***** LISTED ENTRIES

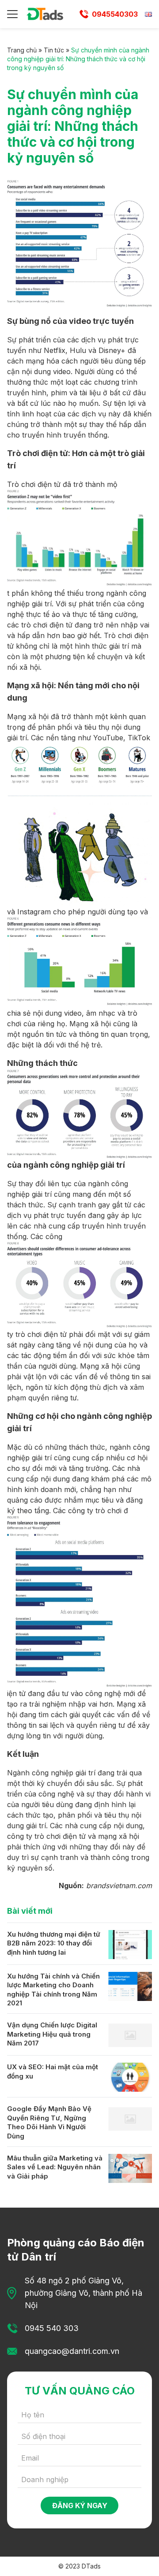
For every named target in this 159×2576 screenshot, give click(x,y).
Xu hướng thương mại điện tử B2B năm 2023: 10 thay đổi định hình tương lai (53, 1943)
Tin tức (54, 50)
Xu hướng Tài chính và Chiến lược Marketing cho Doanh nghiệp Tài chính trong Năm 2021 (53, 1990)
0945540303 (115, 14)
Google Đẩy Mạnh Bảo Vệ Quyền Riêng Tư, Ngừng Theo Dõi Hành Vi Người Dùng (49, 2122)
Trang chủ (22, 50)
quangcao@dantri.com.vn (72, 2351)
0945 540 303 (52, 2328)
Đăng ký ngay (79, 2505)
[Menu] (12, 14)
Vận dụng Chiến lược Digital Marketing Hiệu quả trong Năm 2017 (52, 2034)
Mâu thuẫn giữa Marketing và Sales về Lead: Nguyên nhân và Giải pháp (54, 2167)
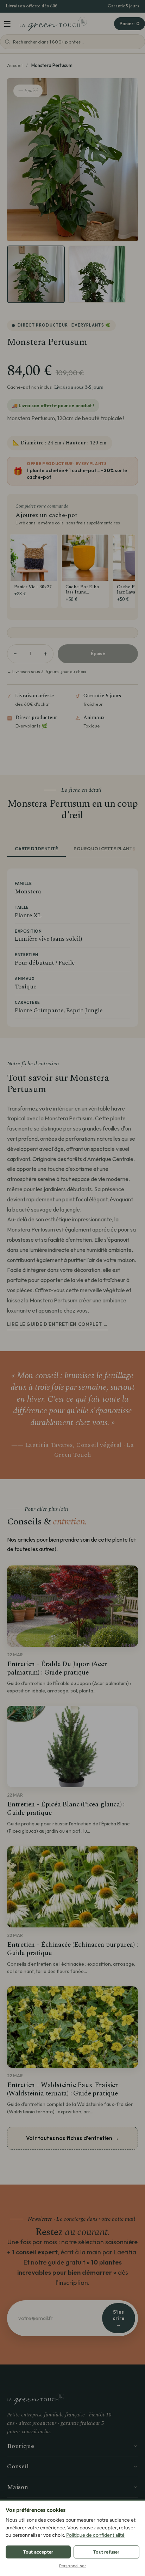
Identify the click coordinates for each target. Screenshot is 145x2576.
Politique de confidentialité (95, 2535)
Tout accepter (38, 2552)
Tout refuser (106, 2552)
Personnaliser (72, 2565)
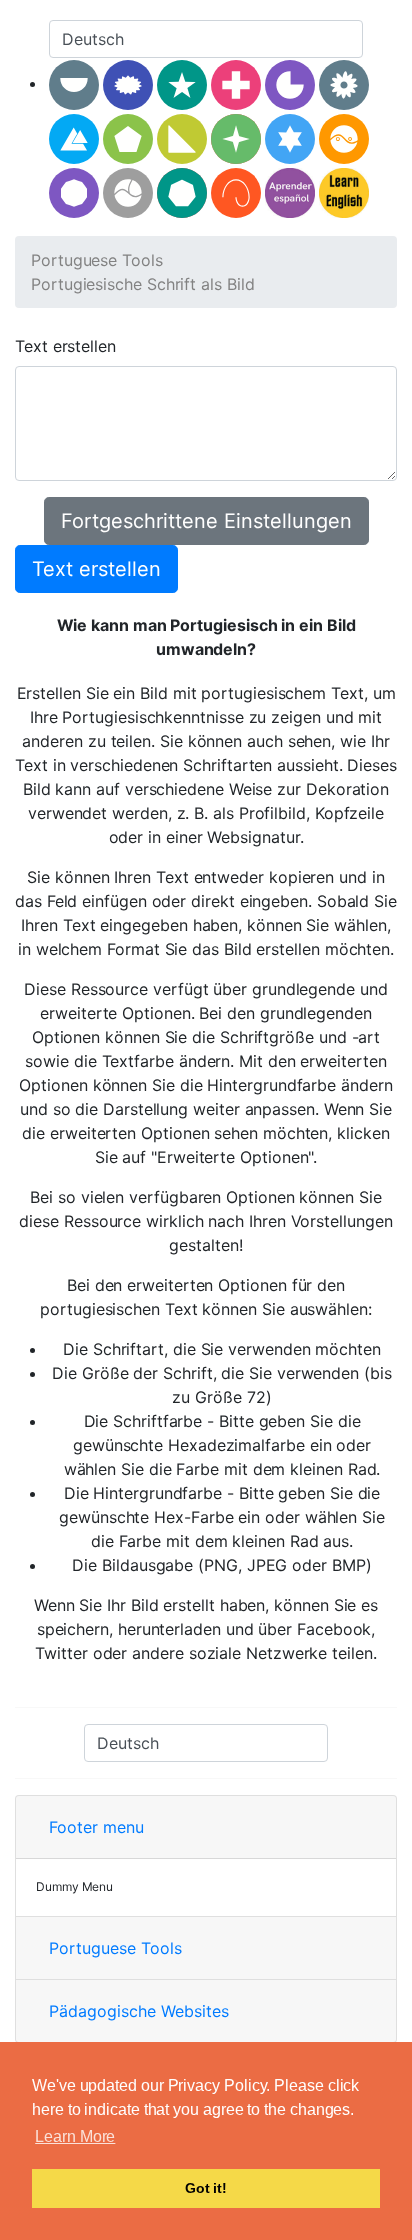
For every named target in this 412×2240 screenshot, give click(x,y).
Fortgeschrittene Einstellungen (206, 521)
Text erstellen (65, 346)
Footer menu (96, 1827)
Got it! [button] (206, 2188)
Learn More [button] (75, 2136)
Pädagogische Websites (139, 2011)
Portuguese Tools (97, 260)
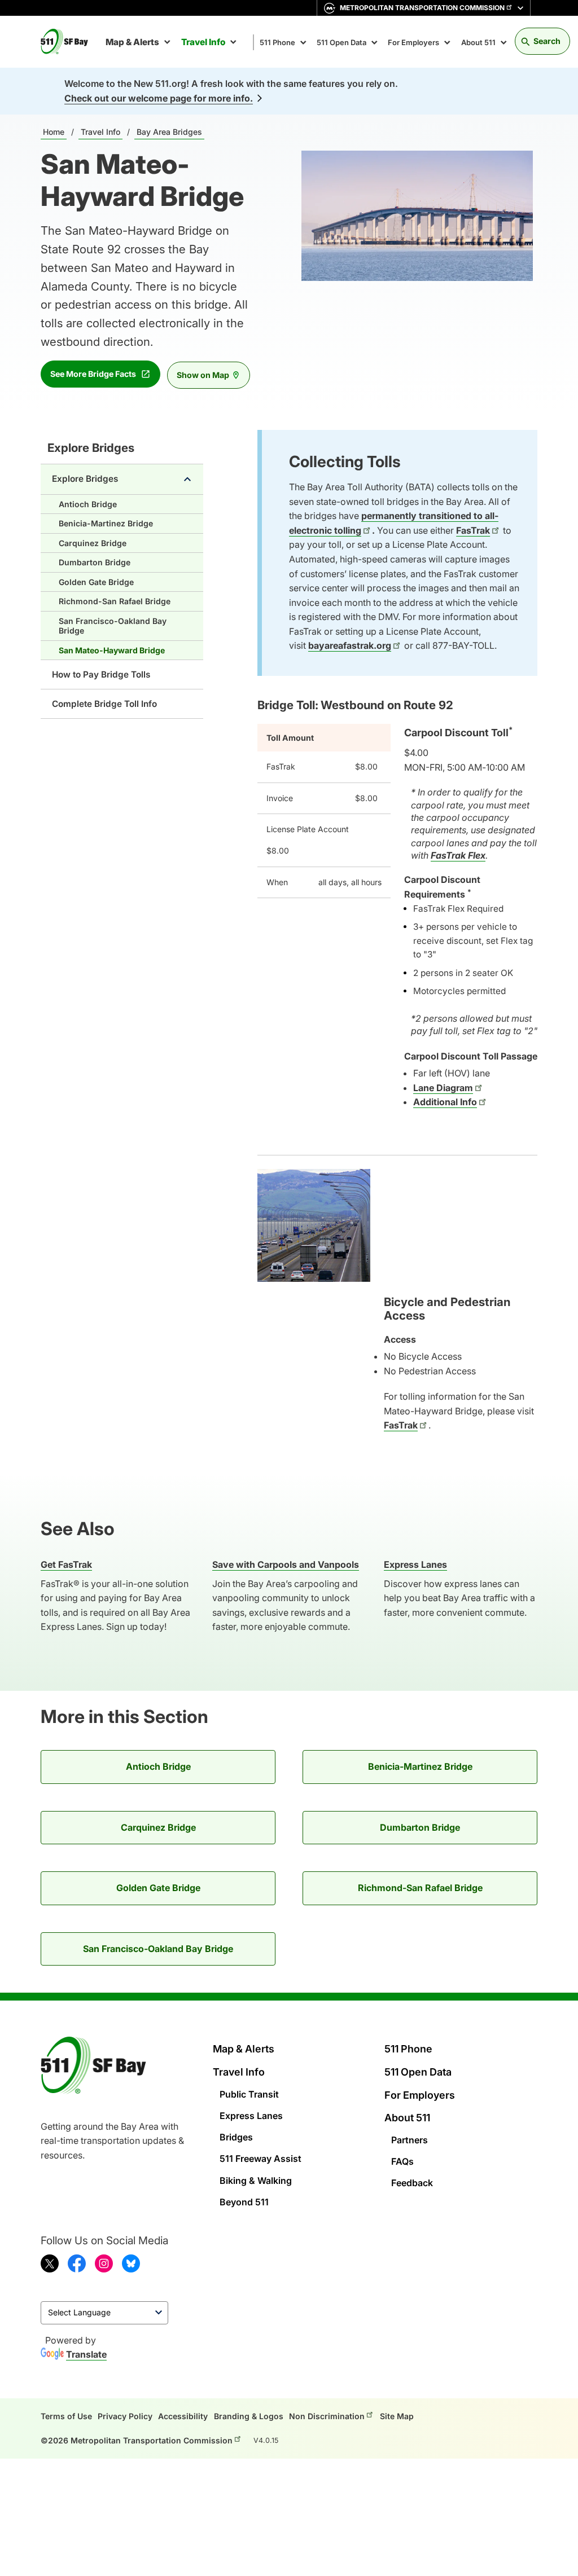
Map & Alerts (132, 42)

**********
***** LISTED ENTRIES

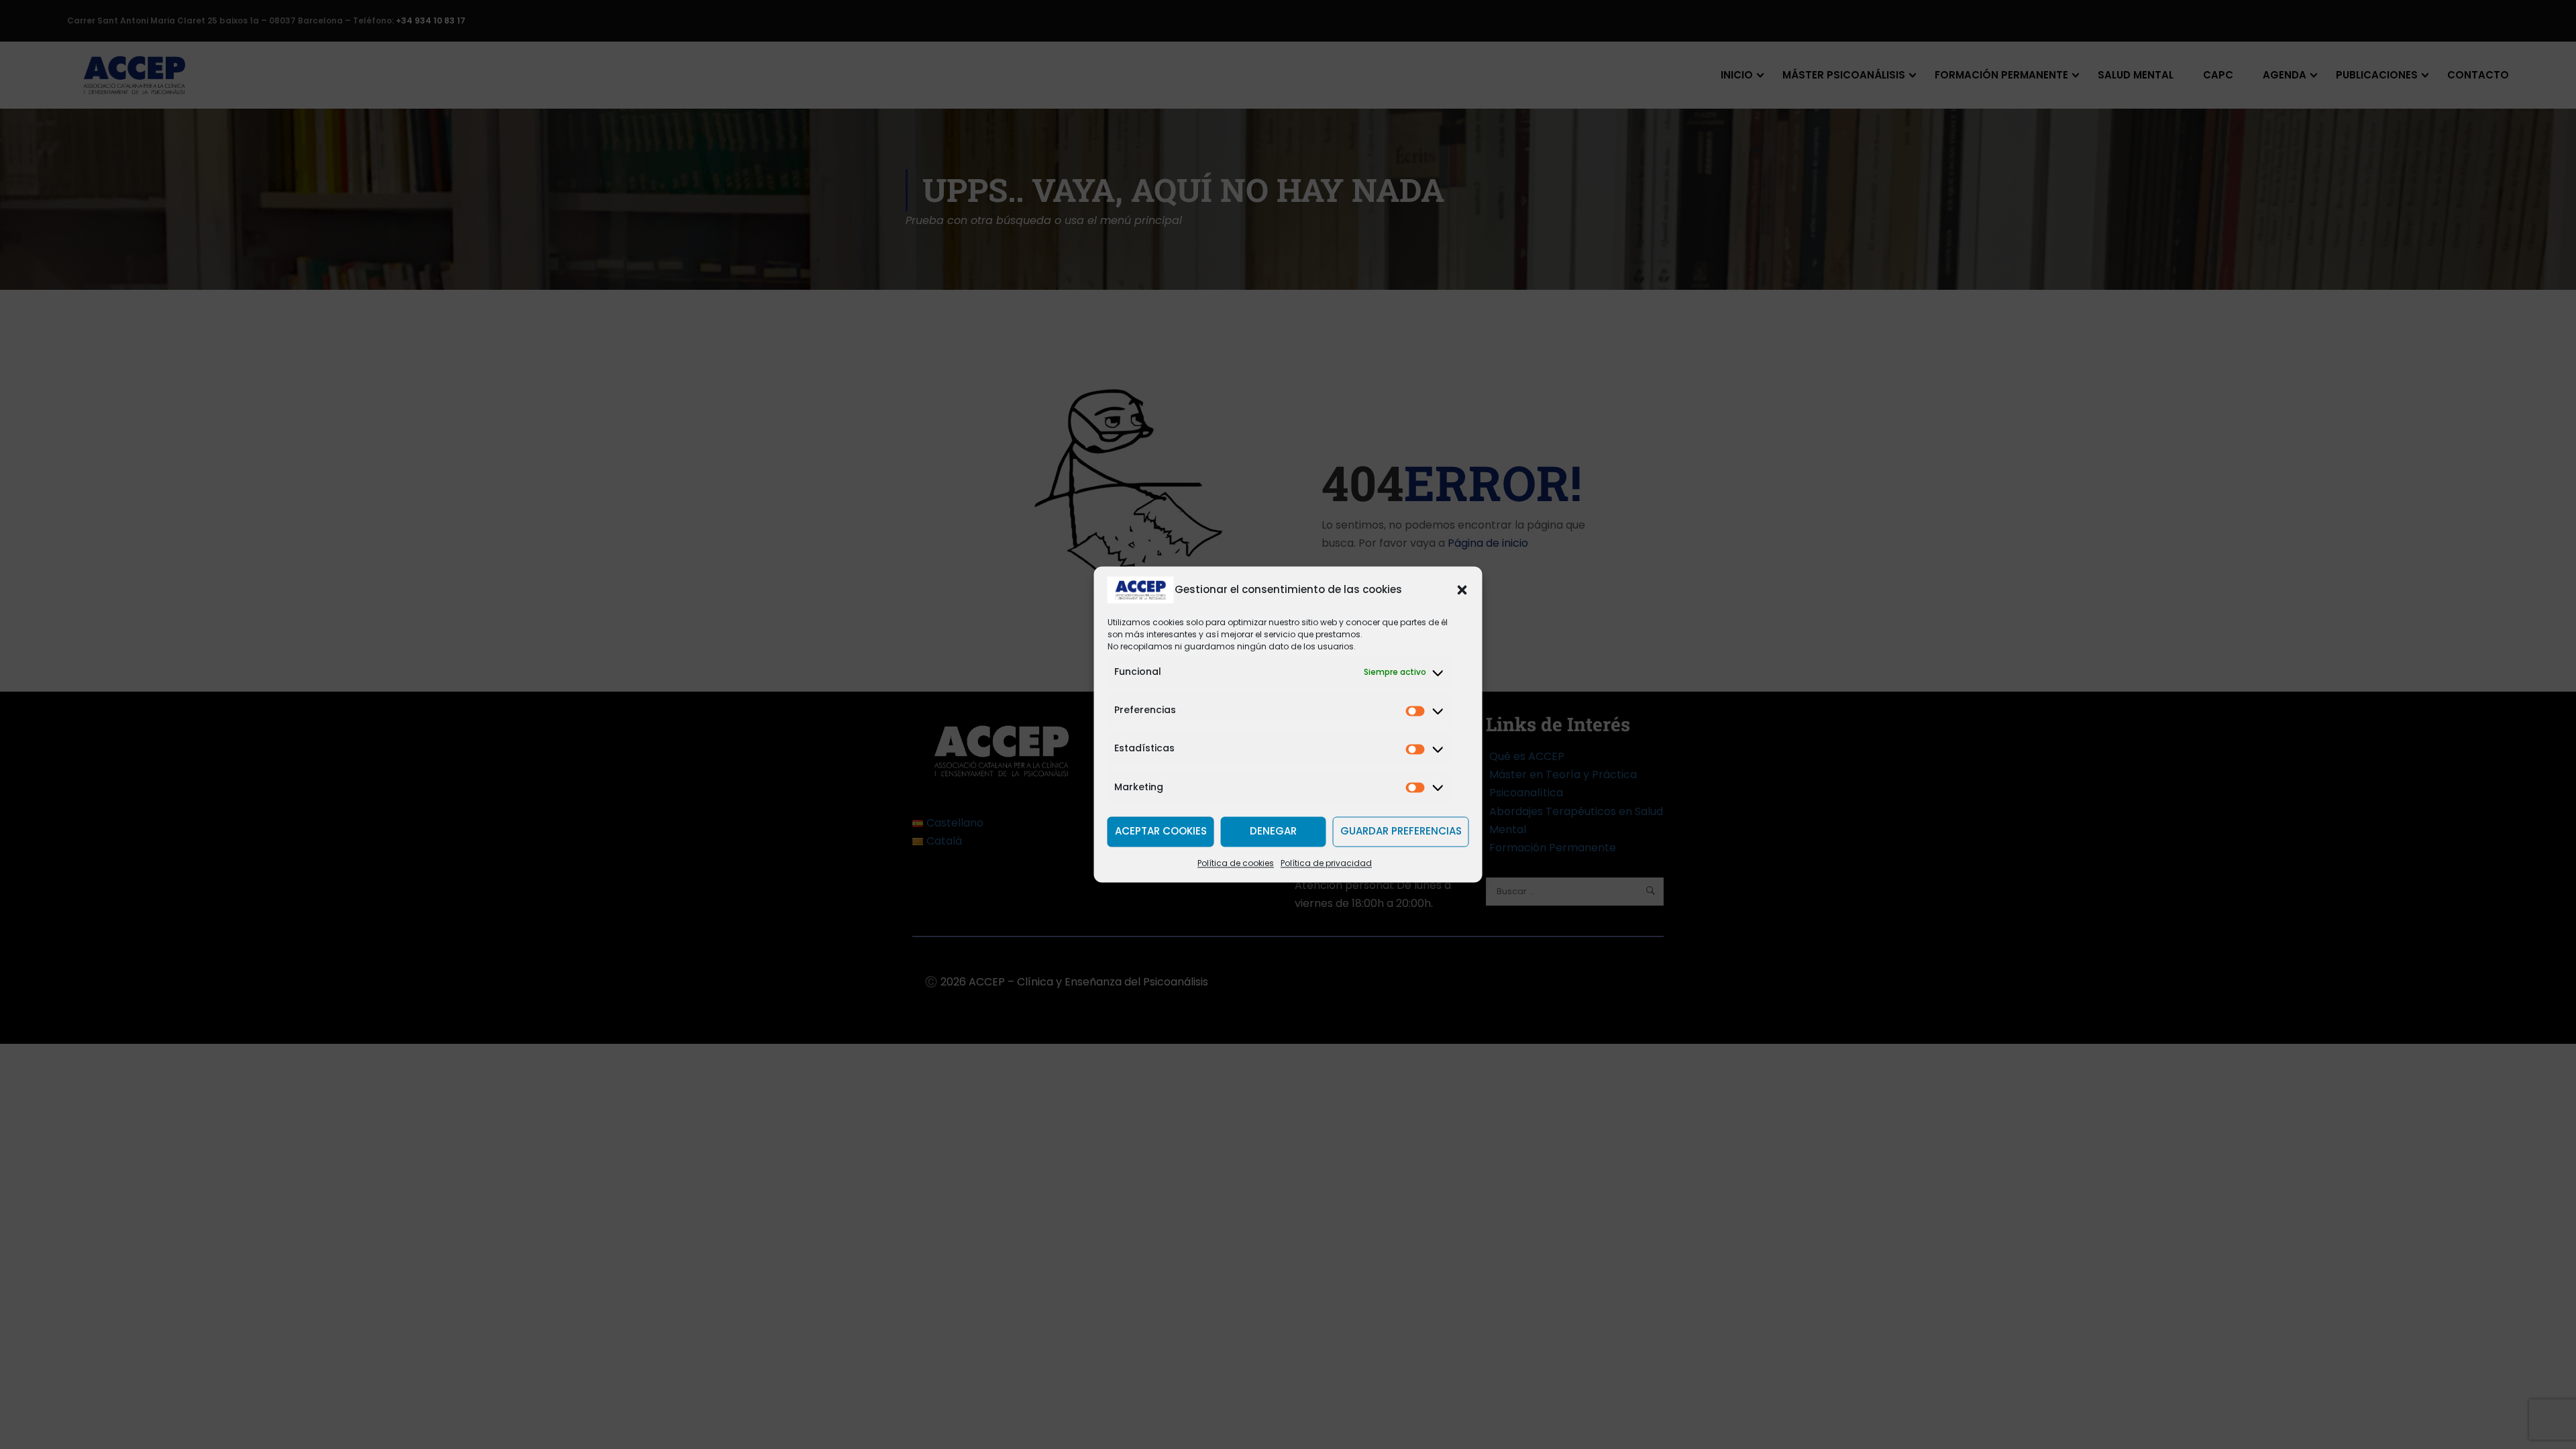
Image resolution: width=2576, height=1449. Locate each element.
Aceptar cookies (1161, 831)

**********

▶ TASK PROMPT: Take the entries above and copy out all lines with the string "named".

▶ ANSWER BOX:
For every named target in this 159×2576 screenshot, give click(x,y).
For every named target in this 412×2240 screenshot, give click(x,y).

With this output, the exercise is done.